■ EXERCISE ■
All records that follow are to be restated exactly.

(Beginning of TASK INPUT)

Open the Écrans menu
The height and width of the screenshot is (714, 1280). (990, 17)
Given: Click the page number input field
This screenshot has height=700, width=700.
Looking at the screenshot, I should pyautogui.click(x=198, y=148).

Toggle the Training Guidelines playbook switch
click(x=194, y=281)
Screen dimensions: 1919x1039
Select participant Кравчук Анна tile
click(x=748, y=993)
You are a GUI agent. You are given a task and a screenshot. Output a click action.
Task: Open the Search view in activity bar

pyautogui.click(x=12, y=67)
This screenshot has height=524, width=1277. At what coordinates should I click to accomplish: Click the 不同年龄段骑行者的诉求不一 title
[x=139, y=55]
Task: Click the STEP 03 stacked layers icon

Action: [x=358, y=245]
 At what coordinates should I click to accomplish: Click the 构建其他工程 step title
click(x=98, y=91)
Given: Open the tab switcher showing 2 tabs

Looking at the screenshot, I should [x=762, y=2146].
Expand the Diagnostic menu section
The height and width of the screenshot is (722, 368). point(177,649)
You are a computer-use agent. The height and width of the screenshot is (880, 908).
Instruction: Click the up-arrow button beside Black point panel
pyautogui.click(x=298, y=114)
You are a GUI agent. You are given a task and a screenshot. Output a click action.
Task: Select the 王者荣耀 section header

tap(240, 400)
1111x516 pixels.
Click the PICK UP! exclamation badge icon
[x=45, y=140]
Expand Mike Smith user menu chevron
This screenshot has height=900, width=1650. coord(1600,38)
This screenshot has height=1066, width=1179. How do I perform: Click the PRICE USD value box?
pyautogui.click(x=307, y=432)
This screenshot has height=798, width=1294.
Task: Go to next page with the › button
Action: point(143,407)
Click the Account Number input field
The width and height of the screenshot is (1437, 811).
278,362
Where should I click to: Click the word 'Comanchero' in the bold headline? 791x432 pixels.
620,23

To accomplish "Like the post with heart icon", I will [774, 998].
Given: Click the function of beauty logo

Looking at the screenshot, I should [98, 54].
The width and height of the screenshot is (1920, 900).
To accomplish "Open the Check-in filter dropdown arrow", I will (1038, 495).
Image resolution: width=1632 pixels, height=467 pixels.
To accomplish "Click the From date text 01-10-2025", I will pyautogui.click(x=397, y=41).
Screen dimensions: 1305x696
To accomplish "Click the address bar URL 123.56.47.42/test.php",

(End of TASK INPUT)

■ EXERCISE RESPONSE ■
Open the Écrans menu
The height and width of the screenshot is (714, 1280). (990, 17)
Given: Click the page number input field
This screenshot has height=700, width=700.
Looking at the screenshot, I should pyautogui.click(x=198, y=148).

Toggle the Training Guidelines playbook switch
click(x=194, y=281)
Screen dimensions: 1919x1039
Select participant Кравчук Анна tile
click(x=748, y=993)
You are a GUI agent. You are given a task and a screenshot. Output a click action.
Task: Open the Search view in activity bar

pyautogui.click(x=12, y=67)
This screenshot has height=524, width=1277. At what coordinates should I click to accomplish: Click the 不同年龄段骑行者的诉求不一 title
[x=139, y=55]
Task: Click the STEP 03 stacked layers icon

Action: [x=358, y=245]
 At what coordinates should I click to accomplish: Click the 构建其他工程 step title
click(x=98, y=91)
Given: Open the tab switcher showing 2 tabs

Looking at the screenshot, I should [x=762, y=2146].
Expand the Diagnostic menu section
The height and width of the screenshot is (722, 368). point(177,649)
You are a computer-use agent. The height and width of the screenshot is (880, 908).
Instruction: Click the up-arrow button beside Black point panel
pyautogui.click(x=298, y=114)
You are a GUI agent. You are given a task and a screenshot. Output a click action.
Task: Select the 王者荣耀 section header

tap(240, 400)
1111x516 pixels.
Click the PICK UP! exclamation badge icon
[x=45, y=140]
Expand Mike Smith user menu chevron
This screenshot has height=900, width=1650. coord(1600,38)
This screenshot has height=1066, width=1179. How do I perform: Click the PRICE USD value box?
pyautogui.click(x=307, y=432)
This screenshot has height=798, width=1294.
Task: Go to next page with the › button
Action: point(143,407)
Click the Account Number input field
The width and height of the screenshot is (1437, 811).
278,362
Where should I click to: Click the word 'Comanchero' in the bold headline? 791x432 pixels.
620,23

To accomplish "Like the post with heart icon", I will [774, 998].
Given: Click the function of beauty logo

Looking at the screenshot, I should [98, 54].
The width and height of the screenshot is (1920, 900).
To accomplish "Open the Check-in filter dropdown arrow", I will (1038, 495).
Image resolution: width=1632 pixels, height=467 pixels.
To accomplish "Click the From date text 01-10-2025", I will pyautogui.click(x=397, y=41).
Screen dimensions: 1305x696
To accomplish "Click the address bar URL 123.56.47.42/test.php",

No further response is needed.